Es ist eigentlich ganz einfach: Hirn einschalten und Augen aufmachen. Wer beides schafft, hat letztlich nichts zu befürchten. Und sollte vorher folgendes verinnerlichen …– Beim Betreten des Clubs oder der Halle sollte man genau schauen, welche Notausgänge es gibt. Ganz einfach, ganz wichtig. Die Panikforschung hat zwar festgestellt, dass Menschen im Notfall genau dort wieder rausgehen wollen, wo sie reingekommen sind (man vermutet, dass das noch aus Höhlenzeiten stammt und immer noch in den Köpfen der Menschheit verankert ist); schaden kann es dennoch nicht, Alternativen zu kennen. Denn dort, wo alle reingekommen sind, wollen gerade die dann auch wieder raus, die keine Alternativen kennen und ihrem Instinkt folgen (Stichwort Höhle).

– Es gibt bei Konzerten im Publikum Plätze, die näher dran sind an den Notausgängen und welche, die weiter weg sind. Wer nicht gerade 15 ist, wählt erstere. Gedränge vor dem Mikroständer des Sängers ist uncool. Denn natürlich fängt auch im Notfall der frühe Vogel den Wurm beziehungsweise überlebt leichter, wenn er VOR den tausend anderen Konzertbesuchern den Notausgang erreicht.

– Häufig gibt es auf dem Weg zum Konzert oder dem Platz, von dem man aus das Konzert sehen will – beziehungsweise dann wieder auf dem Nachhauseweg – Stellen, die eng sind. Die zum Flaschenhals werden können. Klassischerweise sind das Treppen, Auf- und Abgänge, Korridore, Brücken und Tunnels. Also Augen auf und: warten. Ja, warten, bis der Fluss der Menge beispielsweise auf einer Treppe schneller wird. Stockt er oder steht er, habt ihr dort nichts zu suchen, da ihr im Notfall nicht mehr rauskommt. Und wenn man eine halbe Stunde warten muss – egal. Wer blind, quasi auf Verdacht, in so eine Engstelle reinläuft, riskiert viel.

– Sich erstmal an den Rand einer Halle oder an die Wand eines Clubs zu stellen, kann nützen, wenn große Menschenmengen in eine Richtung unterwegs sind. Sprich, nicht im Weg zu stehen und erstmal die Lage zu checken, bevor man dann handelt.

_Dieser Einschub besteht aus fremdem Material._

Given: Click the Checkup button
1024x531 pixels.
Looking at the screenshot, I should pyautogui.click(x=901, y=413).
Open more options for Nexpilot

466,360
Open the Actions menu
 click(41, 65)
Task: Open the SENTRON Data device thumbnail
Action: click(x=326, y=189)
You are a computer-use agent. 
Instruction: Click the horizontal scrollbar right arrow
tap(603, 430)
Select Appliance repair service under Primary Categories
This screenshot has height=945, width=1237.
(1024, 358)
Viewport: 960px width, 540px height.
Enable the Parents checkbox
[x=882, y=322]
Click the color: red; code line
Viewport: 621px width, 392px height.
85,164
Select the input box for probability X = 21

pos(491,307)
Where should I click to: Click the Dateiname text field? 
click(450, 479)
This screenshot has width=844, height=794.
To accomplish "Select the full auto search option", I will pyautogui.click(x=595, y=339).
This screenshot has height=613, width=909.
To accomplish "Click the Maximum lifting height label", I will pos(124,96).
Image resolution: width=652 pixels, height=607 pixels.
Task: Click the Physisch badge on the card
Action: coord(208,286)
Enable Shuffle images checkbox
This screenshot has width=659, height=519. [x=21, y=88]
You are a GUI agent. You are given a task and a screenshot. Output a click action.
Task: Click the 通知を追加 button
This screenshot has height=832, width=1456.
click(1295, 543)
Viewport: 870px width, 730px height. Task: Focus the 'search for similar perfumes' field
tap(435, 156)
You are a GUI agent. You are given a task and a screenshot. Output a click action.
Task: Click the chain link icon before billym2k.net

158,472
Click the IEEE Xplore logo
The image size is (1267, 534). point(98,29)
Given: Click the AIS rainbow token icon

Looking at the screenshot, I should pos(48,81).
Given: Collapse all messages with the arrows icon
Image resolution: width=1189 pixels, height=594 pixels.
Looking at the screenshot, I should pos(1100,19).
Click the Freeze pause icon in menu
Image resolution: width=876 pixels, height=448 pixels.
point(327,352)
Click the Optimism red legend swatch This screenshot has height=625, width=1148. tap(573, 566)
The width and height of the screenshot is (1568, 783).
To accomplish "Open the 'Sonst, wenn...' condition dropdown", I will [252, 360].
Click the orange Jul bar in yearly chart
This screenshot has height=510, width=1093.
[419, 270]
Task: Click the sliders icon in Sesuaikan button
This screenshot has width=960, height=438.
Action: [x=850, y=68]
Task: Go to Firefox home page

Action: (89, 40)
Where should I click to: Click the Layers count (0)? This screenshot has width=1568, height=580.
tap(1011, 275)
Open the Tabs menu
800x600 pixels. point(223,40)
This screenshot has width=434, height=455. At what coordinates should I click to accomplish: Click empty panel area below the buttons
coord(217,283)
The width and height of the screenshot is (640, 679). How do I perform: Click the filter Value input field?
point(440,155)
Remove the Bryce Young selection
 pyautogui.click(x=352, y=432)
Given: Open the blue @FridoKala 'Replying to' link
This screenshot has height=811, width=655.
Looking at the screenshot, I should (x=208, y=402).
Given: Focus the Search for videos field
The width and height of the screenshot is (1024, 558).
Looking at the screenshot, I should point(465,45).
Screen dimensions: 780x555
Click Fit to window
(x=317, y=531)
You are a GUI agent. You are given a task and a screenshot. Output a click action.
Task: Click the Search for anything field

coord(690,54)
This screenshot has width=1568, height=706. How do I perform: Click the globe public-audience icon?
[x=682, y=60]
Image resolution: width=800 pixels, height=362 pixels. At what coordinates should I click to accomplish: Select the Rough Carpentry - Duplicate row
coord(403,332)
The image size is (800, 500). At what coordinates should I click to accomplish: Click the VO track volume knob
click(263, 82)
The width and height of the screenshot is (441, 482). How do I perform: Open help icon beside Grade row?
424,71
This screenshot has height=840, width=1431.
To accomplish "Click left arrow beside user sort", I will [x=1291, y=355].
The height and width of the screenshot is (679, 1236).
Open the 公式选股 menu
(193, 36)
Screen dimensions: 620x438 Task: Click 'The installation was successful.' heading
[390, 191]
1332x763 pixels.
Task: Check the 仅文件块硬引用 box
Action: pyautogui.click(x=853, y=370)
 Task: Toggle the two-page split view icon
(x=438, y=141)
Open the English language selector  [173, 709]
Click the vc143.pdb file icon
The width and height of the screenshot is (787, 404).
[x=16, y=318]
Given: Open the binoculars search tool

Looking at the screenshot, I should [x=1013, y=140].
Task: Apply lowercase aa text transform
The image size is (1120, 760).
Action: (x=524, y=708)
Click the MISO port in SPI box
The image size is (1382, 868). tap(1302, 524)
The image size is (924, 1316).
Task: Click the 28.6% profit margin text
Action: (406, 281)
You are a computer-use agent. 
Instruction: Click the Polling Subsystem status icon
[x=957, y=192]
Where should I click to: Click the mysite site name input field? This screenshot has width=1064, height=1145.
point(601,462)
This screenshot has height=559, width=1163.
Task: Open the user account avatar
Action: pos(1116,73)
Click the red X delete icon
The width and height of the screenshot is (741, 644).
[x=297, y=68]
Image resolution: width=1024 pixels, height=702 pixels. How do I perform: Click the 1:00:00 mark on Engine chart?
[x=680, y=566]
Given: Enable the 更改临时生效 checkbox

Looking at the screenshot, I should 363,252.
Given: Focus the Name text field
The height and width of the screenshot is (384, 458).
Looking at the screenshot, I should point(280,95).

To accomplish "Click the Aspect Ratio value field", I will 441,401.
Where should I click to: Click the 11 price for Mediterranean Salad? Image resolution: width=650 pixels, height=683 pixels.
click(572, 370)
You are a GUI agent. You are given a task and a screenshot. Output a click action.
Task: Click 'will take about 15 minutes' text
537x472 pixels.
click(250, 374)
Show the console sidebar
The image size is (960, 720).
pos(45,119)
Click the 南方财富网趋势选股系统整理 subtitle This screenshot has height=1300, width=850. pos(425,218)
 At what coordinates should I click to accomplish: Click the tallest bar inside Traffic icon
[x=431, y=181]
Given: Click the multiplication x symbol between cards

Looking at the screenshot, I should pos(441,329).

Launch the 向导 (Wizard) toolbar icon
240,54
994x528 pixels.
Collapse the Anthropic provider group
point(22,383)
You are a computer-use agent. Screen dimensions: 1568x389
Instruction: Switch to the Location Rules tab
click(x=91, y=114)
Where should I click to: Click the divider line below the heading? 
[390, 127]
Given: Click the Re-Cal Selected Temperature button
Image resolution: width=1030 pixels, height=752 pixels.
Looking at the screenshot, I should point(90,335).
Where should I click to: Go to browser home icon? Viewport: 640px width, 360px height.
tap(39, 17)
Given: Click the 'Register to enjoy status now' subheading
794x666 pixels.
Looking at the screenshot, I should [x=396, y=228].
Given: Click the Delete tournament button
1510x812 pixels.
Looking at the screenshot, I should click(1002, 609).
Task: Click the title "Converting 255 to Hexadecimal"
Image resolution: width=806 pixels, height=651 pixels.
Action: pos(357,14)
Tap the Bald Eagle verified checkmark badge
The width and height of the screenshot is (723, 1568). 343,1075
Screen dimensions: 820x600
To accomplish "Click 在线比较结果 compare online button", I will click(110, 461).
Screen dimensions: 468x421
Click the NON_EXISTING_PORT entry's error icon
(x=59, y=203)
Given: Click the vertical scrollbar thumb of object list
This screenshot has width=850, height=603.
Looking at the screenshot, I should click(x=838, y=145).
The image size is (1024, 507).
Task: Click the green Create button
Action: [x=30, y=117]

– Wer bei Massenereignissen wie Konzerten einen klaren Kopf hat und nicht oder nicht stark auf Alkohol oder Drogen ist, hat klare Vorteile und handelt bei Notfällen richtiger. Ist leider so.

Es ist und bleibt leider gefährlich, denn je größer ein Konzert oder Festival ist, desto wahrscheinlicher erhöht sich dort die Menge an Idioten im Publikum (gemäß deren Anteil an der Gesamtbevölkerung, der unterschiedlich hoch geschätzt wird) und desto wahrscheinlicher treten unerwartete Ereignisse auf oder Organisationsschwächen an den Tag. Dass auch aus kleinen Shows Katastrophen entstehen können, zeigt uns das Station-Nightclub-Desaster vom 20. Februar 2003.